La expresión de ella se tornó seria.
—No lo sé, Tom.
—Primero nos mantienes a raya, con una barra de hierro y ahora intentas atizarle a un poli —él se rió por lo bajo y alargó una mano y palmeó con ternura los pies descalzos de su madre—. Menudo genio sacas —dijo.
—Tom.
—¿Sí?
Ella vaciló largamente.
—Tom, ese policia que vino… nos llamó… okies. Dijo: «No queremos que os quedéis aquí, malditos okies.»
Tom la observó con atención, con la mano descansando aún suavemente sobre el pie desnudo de ella.

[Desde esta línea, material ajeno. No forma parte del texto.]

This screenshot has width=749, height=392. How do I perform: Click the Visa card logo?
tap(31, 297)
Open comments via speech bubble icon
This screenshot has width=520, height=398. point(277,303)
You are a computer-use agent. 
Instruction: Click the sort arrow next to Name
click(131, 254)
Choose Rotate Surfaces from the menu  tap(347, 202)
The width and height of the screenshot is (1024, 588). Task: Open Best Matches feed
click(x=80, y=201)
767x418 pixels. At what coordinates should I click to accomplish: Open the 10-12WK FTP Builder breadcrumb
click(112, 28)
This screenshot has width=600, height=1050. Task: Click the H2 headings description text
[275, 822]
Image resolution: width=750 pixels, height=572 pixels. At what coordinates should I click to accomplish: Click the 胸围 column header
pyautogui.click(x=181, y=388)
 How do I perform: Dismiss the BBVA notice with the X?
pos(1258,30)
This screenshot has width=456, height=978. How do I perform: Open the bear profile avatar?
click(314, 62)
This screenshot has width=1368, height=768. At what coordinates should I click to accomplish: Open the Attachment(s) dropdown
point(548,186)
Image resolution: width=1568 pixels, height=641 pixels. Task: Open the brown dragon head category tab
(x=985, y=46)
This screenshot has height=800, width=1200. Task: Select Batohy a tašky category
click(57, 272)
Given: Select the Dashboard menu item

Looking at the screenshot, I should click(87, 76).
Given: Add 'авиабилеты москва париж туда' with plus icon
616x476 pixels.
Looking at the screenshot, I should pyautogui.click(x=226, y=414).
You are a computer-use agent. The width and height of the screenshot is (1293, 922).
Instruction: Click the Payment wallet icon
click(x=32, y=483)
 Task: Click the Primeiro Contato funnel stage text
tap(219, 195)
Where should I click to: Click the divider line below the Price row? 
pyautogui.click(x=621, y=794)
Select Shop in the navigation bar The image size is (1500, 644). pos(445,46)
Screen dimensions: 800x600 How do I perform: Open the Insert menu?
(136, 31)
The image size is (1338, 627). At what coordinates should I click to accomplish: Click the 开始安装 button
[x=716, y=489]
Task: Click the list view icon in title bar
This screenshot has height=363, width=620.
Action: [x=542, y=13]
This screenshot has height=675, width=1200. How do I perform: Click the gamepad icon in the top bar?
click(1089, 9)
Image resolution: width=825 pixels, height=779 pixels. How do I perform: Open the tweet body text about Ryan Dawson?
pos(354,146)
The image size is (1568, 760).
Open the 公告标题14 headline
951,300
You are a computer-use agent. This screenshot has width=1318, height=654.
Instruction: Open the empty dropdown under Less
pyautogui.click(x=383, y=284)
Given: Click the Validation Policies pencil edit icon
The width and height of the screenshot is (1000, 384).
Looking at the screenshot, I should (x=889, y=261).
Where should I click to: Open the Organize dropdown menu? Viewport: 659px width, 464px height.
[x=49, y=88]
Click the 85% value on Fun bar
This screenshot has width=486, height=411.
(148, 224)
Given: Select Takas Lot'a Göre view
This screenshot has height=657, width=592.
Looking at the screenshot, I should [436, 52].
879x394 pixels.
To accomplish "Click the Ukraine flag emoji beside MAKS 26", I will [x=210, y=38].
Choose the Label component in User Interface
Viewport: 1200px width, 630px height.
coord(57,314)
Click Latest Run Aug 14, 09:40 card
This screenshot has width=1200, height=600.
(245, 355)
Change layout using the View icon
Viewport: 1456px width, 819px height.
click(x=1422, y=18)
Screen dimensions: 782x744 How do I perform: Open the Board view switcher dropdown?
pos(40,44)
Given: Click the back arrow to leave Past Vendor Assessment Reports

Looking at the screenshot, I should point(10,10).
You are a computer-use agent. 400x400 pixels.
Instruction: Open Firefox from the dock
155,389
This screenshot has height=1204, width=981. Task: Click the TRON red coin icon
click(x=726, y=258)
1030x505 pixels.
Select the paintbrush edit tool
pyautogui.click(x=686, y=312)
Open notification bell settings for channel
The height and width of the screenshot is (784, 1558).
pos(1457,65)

—Uno nos habló de eso —dijo—, de cómo lo dicen. Madre, ¿dirías que soy un mal hombre? ¿Que debería estar encerrado?
—No —respondió ella—. Has sido juzgado… No. ¿Por qué me lo preguntas?
—Vaya, no sé, le habría atizado con gusto a ese poli.
Madre sonrió divertida.
—Quizá yo debería hacerte la misma pregunta, porque estuve a punto de pegarle con la sartén de hierro.
—Madre, ¿por qué dijo que no podíamos parar aquí?